» Exercises to complete:
a) In the blog post, repeat the passage word for word: begin at the words "I’ve been planning" and stop after the words "accept an apology.".
b) Answer these questions from the blog post:
(i) Which play was the writer's work motto taken from?
(ii) What did the writer write on the lined yellow pad in place of the crossed-out To Do?
(iii) What two items did the writer put on lists during the last week?
c) Turn the paragraph of the blog post that begins "I've been planning and resulting" into a short list that keeps its main facts.

### Document text ###

Privilege Blog

The Point Of You When There Is No To Do, Or, Saturday Morning at 7:54am

I often think life should be lived backwards. I’m not thinking of Youth is Wasted on the Young, or Everyone Should Get a Divorce Before They Get Married, although both those ideas can be true.

No, I’m starting to wonder whether everyone should retire before they start their career.

One morning during my quarterly Privilege blog break, I picked up my lined yellow pad, crossed out To Do, and wrote instead, Things I Might Choose To Do. Then all day I tried to ask myself before everything, “This?”

I’ve been planning and resulting my entire life. My work motto was, “Always Be Closing,” taken from David Mamet’s play, “Glengarry Glen Ross.” I can’t tell you how many outfits, trips, and Thanksgiving dinners I’ve planned, down to the 15-minute increments required for making of mashed potatoes and gravy.

This last week, with no blog posts to write and, for a few nights, not even a husband to feed, I was clearly in a position of choice.  And yet I made lists. I wrote down things like Clean The Kitchen and Return Levis. Finally I tried to plan my children’s lives. Luckily they are considerate and loving people who know how to accept an apology.

### Listed entries ###

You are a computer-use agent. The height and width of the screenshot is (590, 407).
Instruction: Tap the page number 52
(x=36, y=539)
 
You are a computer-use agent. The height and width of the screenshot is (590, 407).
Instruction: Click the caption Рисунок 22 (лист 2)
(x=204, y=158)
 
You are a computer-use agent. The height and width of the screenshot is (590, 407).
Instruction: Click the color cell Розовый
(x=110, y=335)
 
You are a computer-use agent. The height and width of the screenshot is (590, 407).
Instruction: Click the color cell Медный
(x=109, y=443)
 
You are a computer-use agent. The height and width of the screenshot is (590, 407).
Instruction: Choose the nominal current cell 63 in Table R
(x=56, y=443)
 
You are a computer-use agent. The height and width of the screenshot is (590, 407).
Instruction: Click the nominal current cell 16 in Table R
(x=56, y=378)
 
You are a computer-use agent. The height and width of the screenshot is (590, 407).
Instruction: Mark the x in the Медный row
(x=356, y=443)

###
### Listed entries ###

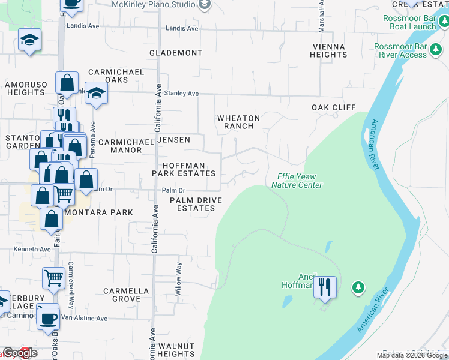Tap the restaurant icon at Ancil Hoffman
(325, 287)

###
### Listed entries ###

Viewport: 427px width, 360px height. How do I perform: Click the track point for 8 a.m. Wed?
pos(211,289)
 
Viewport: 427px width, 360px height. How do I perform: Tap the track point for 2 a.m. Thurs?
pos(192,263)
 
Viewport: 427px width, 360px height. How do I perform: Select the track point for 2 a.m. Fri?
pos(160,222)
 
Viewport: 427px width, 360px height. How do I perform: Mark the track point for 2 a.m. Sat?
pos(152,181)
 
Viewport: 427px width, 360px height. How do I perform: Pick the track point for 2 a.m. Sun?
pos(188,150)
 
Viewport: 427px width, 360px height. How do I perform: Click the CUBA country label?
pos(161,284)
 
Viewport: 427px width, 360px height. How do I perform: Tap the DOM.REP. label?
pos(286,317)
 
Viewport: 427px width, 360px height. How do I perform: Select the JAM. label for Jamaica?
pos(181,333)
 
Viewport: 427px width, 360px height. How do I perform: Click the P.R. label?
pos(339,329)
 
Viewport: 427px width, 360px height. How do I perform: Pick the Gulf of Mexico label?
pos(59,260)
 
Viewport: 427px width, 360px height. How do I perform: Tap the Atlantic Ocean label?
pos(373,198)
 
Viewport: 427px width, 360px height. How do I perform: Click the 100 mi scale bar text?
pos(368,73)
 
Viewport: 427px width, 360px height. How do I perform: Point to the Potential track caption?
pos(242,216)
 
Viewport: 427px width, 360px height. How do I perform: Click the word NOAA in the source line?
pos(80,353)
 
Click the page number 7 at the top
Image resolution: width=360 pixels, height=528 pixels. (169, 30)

###

» Solutions:
a)
I’ve been planning and resulting my entire life. My work motto was, “Always Be Closing,” taken from David Mamet’s play, “Glengarry Glen Ross.” I can’t tell you how many outfits, trips, and Thanksgiving dinners I’ve planned, down to the 15-minute increments required for making of mashed potatoes and gravy.

This last week, with no blog posts to write and, for a few nights, not even a husband to feed, I was clearly in a position of choice.  And yet I made lists. I wrote down things like Clean The Kitchen and Return Levis. Finally I tried to plan my children’s lives. Luckily they are considerate and loving people who know how to accept an apology.

b)
(i) "Glengarry Glen Ross," by David Mamet
(ii) Things I Might Choose To Do
(iii) Clean The Kitchen and Return Levis

c)
- The writer has been planning and resulting for an entire lifetime.
- The writer's work motto was "Always Be Closing," from David Mamet's play "Glengarry Glen Ross."
- The writer has planned countless outfits, trips, and Thanksgiving dinners, down to the 15-minute increments needed for making mashed potatoes and gravy.